What makes the VISITAX situation more immediate than most of those is the enforcement mechanism. The fee hasn’t changed significantly. The checkpoint teams at Terminals 3 and 4 are new. That combination is what creates a real-world consequence for travelers who haven’t caught up.

Planning Checklist

Before you fly:

  • Pay VISITAX at visitax.gob.mx — 283 MXN per person (~$15.80 USD). Do it at home, at the hotel, or anywhere before you reach the terminal. Not at the checkpoint.
  • Save the QR code email offline. Screenshot it. The checkpoint requires you to show it — don’t assume airport Wi-Fi will cooperate at the moment you need it.
  • Confirm you’re on the official portal. If the URL isn’t visitax.gob.mx, don’t enter your payment details.

Budgeting:

  • Add 283 MXN per person as a separate line item — it won’t appear anywhere in your ticket or hotel bill.
  • The DNR (~$54/person) is already in your ticket and requires no action.
  • If the Tulum ruins are on your itinerary, budget ~$34 per person for full access across all three fee jurisdictions, not the INAH entry price alone.

At Cancún Airport:

  • Terminals 3 and 4 have VISITAX checkpoints before security. Have your QR code ready on your phone before you join the checkpoint queue — not when the agent asks for it.
  • If you haven’t paid and need to at the checkpoint: use visitax.gob.mx on your phone, pay by card, and wait for the QR code email to arrive before trying to proceed.

Groups and families:

  • Each person requires separate VISITAX payment and a separate QR code. A family of four owes 1,132 MXN total (~$63 USD). Process each person through the portal individually and save each QR code before the travel day.

The Bottom Line

VISITAX is $15.80. The scam sites are making it expensive. The checkpoint teams are making it mandatory in a way it wasn’t before.

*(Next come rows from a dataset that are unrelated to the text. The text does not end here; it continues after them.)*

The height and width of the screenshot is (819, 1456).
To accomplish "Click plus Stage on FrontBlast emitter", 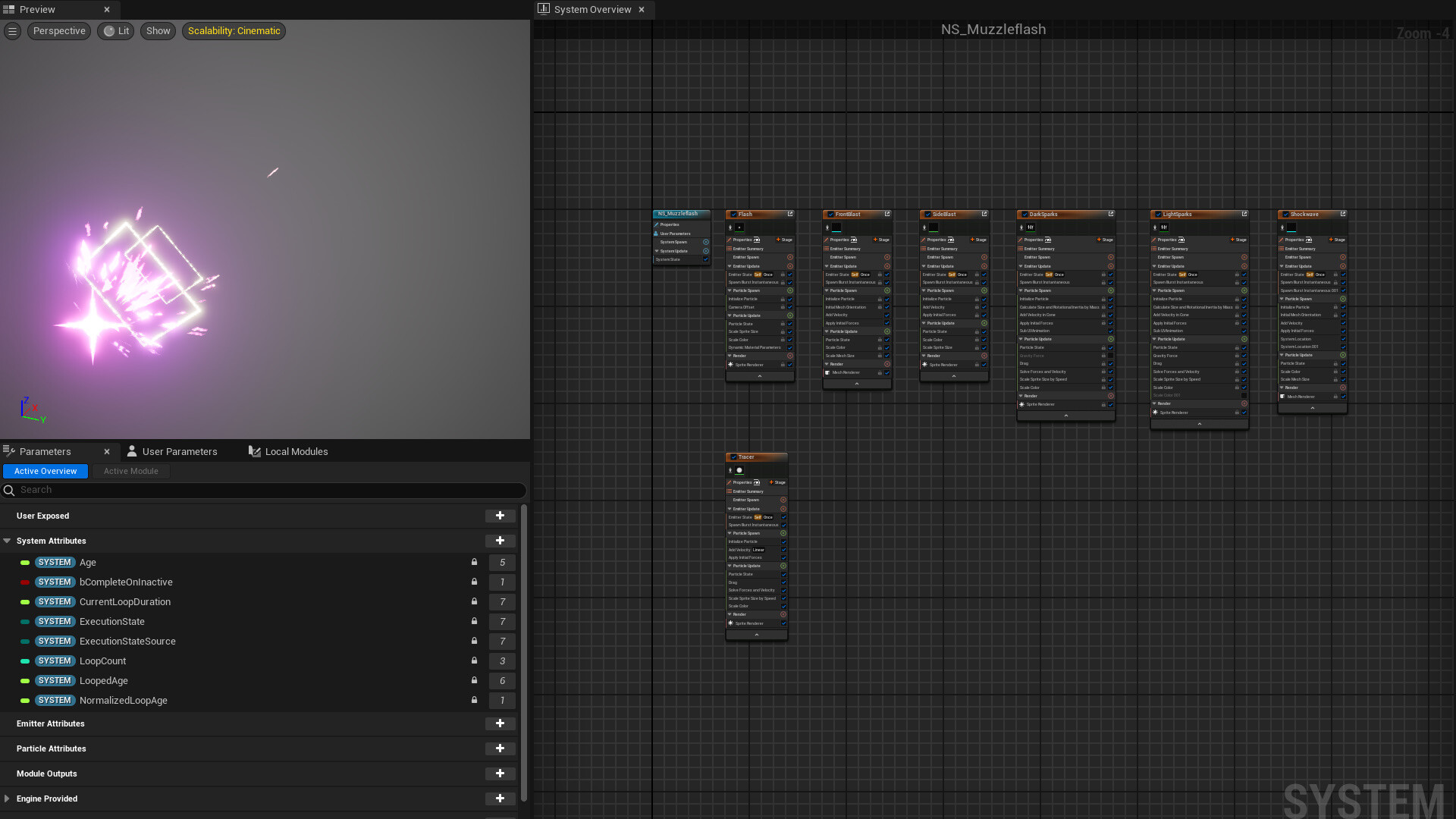I will (881, 240).
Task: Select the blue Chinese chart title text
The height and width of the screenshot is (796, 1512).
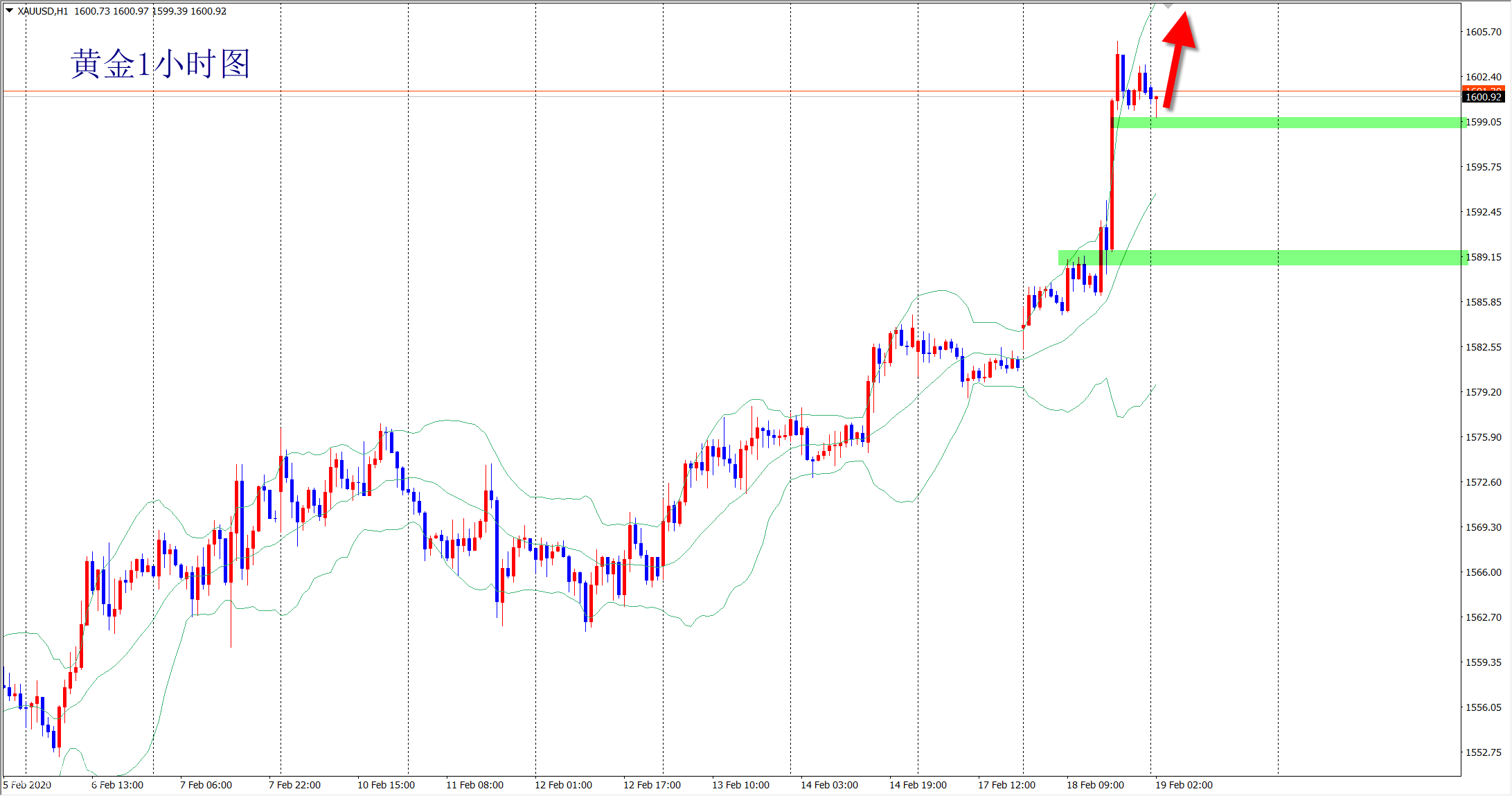Action: (160, 64)
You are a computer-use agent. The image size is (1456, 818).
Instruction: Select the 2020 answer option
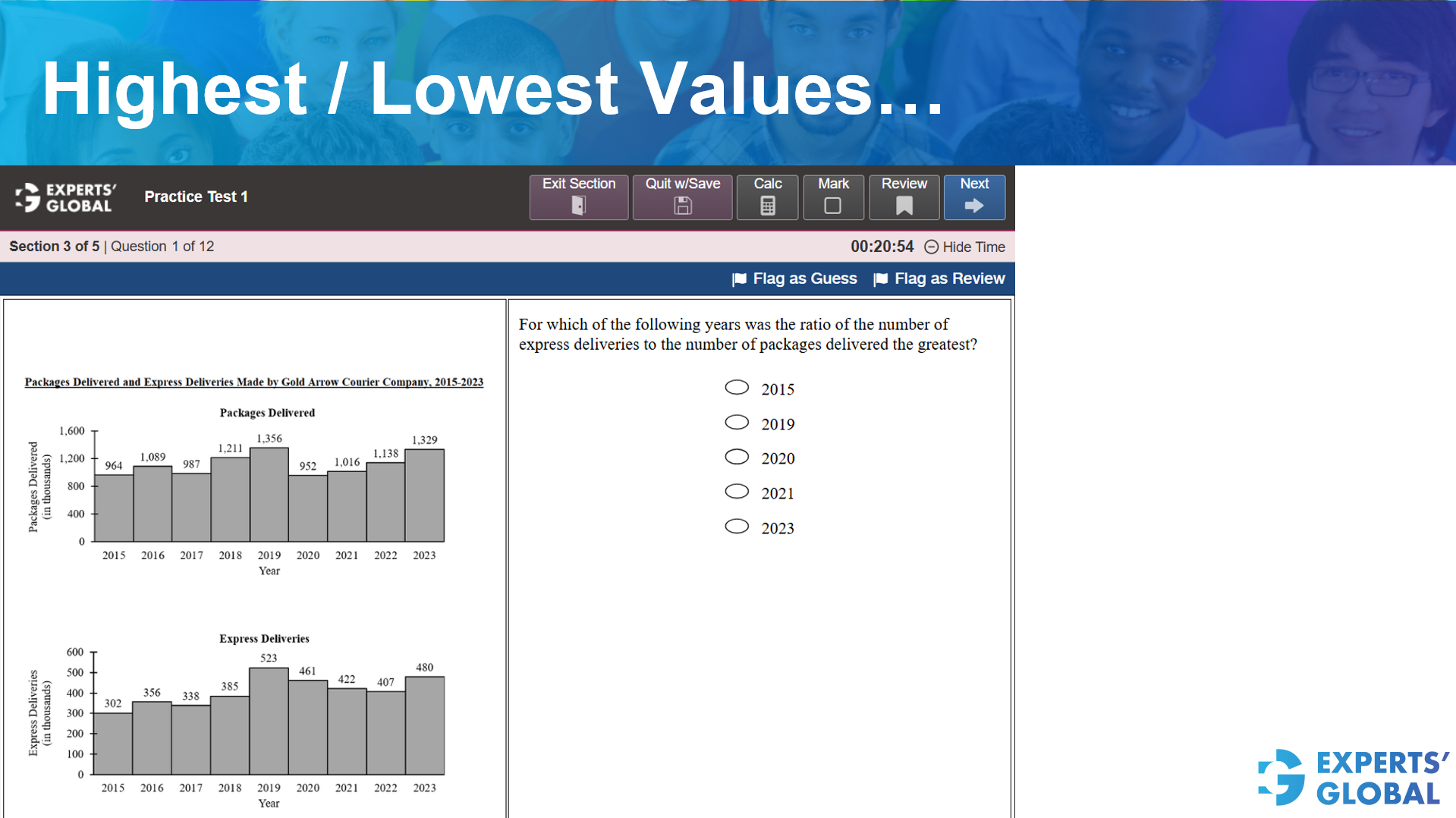(736, 456)
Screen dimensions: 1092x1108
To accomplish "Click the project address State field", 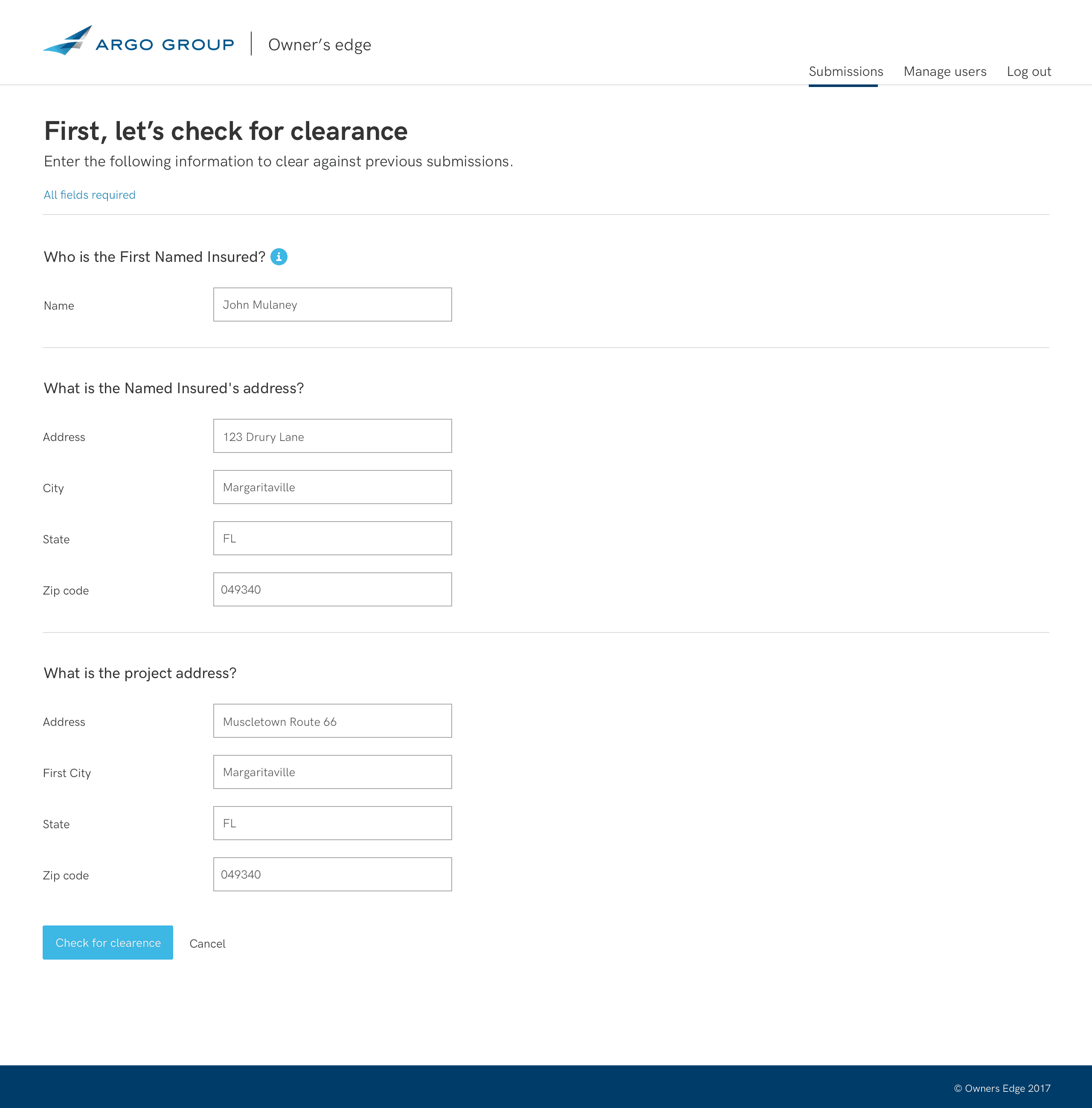I will pos(332,823).
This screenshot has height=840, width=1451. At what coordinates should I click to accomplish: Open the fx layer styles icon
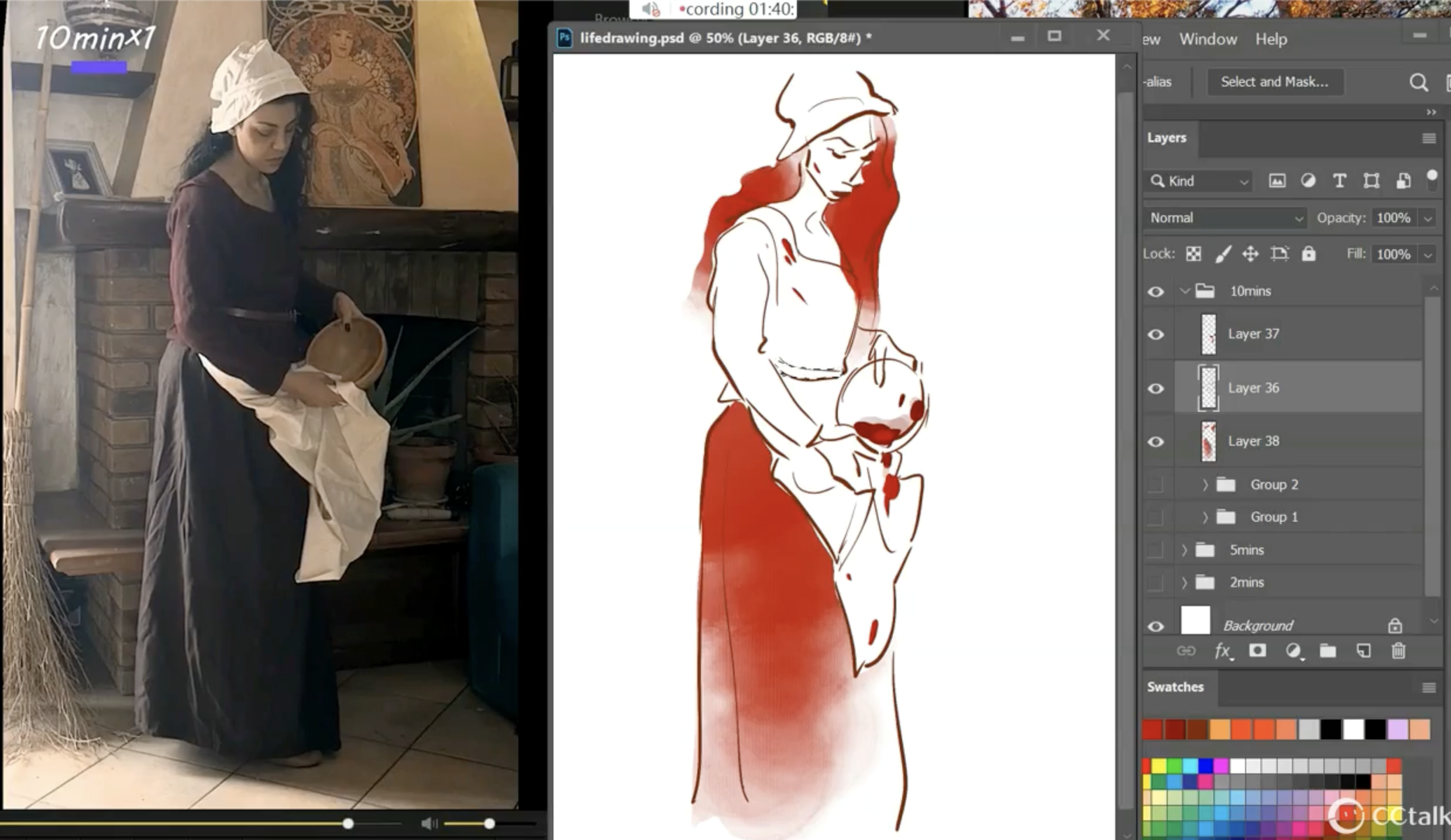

Pay it at visitax.gob.mx the night before your flight. Five minutes. Done. Bring the QR code. That’s the whole fix.

The bigger number is the full stack: roughly $98–$104 per person in government fees across a Cancún or Tulum trip in 2026. For a family of four, that’s potentially $400 — and most trip budgets assembled before this year are missing parts of it. The Riviera Maya remains one of the best-value beach destinations accessible from North America. These fees don’t change that assessment. What they do is create a gap between what the trip used to cost on paper and what it costs now — and for a $15.80 departure tax with checkpoint enforcement, closing that gap before you get to the airport takes less time than checking in.


VISITAX payment at visitax.gob.mx — official Quintana Roo state government portal. Tulum archaeological site managed by INAH. Fees current as of May 2026 — verify amounts at official sources before travel.